Exercise: Examine the records and identify each line that includes the string "into". Copy those lines.

Data in this exercise section start

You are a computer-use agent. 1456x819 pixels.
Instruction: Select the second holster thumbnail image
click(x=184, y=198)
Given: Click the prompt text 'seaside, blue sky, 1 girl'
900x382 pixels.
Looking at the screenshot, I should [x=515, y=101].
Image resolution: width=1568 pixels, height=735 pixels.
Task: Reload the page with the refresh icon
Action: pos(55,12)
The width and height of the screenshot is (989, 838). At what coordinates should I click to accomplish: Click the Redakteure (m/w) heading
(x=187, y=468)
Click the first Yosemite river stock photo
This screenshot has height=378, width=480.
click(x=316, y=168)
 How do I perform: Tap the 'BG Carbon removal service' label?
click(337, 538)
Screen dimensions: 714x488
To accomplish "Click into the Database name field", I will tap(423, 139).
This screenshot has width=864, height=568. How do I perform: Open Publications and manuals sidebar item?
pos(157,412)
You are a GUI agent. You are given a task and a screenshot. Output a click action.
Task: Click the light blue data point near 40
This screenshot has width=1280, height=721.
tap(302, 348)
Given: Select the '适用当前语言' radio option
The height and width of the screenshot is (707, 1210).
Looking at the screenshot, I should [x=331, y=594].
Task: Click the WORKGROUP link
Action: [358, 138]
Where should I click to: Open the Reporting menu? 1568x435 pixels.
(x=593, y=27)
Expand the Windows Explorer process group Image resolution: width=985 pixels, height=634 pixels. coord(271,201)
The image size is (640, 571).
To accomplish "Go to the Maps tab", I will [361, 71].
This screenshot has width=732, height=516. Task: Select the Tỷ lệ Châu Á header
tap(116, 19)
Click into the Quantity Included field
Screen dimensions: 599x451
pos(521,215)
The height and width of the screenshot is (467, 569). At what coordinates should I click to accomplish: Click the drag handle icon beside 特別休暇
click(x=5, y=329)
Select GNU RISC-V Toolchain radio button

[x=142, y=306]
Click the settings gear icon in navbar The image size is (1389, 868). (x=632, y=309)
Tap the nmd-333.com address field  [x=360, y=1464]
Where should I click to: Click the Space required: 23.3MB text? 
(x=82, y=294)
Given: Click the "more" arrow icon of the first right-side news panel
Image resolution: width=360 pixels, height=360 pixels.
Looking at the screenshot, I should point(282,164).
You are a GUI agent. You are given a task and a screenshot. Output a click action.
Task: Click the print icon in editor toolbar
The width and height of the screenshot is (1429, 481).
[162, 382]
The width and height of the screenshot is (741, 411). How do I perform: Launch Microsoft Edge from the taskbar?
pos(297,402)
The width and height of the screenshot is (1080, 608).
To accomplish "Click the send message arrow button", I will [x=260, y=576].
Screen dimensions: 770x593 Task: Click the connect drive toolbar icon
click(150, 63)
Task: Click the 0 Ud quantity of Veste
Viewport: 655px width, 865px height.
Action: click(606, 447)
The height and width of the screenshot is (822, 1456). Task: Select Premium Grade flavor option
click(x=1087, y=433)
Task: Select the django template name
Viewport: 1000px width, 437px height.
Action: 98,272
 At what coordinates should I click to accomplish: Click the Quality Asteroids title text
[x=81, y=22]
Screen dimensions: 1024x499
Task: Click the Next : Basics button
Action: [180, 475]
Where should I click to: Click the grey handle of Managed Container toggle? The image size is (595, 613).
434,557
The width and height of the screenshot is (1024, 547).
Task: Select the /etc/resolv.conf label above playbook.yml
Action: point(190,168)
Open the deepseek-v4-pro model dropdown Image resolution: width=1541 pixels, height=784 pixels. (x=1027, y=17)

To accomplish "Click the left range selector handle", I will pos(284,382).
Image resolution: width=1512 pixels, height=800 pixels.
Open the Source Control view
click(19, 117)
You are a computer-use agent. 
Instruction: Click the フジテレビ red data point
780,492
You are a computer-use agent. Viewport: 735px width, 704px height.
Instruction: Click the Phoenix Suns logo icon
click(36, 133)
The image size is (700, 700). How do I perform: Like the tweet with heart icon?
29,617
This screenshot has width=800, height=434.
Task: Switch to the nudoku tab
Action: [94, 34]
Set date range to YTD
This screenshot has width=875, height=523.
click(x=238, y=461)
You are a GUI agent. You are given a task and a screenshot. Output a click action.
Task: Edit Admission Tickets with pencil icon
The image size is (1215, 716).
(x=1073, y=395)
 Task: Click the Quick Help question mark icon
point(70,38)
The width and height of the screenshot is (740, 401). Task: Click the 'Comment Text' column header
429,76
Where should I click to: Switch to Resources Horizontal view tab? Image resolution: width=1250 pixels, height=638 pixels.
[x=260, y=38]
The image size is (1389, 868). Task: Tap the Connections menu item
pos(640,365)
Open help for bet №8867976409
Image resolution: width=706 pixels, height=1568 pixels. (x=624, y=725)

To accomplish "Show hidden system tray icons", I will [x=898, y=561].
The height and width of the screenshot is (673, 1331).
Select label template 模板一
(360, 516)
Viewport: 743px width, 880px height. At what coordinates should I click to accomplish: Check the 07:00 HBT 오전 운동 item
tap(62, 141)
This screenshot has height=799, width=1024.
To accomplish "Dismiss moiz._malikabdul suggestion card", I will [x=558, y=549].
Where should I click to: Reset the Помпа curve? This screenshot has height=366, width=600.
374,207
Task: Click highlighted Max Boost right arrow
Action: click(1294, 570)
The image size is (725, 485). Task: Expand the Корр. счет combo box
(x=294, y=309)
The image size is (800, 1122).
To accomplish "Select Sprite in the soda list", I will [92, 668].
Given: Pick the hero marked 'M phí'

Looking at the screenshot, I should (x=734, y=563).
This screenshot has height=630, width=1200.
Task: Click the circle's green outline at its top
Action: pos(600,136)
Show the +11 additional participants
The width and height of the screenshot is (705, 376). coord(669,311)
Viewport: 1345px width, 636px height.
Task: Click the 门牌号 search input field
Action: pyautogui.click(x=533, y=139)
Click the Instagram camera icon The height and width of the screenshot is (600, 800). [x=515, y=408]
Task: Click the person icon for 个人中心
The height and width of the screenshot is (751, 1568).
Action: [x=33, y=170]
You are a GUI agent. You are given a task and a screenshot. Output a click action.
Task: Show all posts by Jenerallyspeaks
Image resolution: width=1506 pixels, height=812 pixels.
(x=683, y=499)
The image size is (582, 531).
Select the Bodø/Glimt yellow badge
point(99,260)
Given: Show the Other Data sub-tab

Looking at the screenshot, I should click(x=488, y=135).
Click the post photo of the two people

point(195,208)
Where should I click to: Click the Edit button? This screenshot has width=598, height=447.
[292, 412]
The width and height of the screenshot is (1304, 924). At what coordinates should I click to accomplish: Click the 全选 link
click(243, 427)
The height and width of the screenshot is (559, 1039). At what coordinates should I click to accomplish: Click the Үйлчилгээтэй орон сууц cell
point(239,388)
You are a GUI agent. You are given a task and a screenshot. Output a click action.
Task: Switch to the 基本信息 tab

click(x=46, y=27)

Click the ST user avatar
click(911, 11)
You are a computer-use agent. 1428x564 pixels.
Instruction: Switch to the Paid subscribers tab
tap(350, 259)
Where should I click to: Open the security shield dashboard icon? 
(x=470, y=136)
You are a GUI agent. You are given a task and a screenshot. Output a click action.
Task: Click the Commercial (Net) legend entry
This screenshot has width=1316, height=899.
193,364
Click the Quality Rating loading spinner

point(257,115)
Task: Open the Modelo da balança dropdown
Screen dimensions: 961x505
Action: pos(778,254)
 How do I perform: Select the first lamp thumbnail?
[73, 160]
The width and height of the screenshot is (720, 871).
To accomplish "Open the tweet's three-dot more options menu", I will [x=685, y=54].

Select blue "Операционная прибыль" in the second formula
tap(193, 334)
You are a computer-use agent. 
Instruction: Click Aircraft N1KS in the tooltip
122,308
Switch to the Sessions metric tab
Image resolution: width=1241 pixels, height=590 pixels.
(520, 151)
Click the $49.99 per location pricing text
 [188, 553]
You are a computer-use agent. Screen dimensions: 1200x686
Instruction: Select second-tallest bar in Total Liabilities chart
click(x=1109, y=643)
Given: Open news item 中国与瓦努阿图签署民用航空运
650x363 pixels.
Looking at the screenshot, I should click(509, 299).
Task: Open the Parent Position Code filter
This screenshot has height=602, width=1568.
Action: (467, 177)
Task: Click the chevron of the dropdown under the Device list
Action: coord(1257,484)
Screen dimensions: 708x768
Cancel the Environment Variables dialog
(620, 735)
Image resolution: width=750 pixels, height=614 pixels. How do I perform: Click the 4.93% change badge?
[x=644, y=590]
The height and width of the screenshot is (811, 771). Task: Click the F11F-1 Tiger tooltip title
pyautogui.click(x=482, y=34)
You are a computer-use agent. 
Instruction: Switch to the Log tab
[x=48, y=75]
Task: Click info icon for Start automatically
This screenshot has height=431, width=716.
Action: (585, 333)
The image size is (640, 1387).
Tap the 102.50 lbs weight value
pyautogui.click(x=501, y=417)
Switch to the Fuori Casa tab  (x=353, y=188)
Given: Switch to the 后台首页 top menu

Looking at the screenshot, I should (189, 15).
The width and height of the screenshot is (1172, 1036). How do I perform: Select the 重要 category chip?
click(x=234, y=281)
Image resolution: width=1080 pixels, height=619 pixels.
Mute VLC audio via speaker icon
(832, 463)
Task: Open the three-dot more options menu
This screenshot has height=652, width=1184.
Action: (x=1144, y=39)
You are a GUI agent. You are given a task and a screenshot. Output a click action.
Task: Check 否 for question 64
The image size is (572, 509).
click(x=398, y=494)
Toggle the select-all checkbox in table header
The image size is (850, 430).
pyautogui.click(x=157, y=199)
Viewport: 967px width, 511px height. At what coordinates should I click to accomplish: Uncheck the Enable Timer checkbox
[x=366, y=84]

Data in this exercise section end

Your response:
To accomplish "Click into the Database name field", I will tap(423, 139).
Click into the Quantity Included field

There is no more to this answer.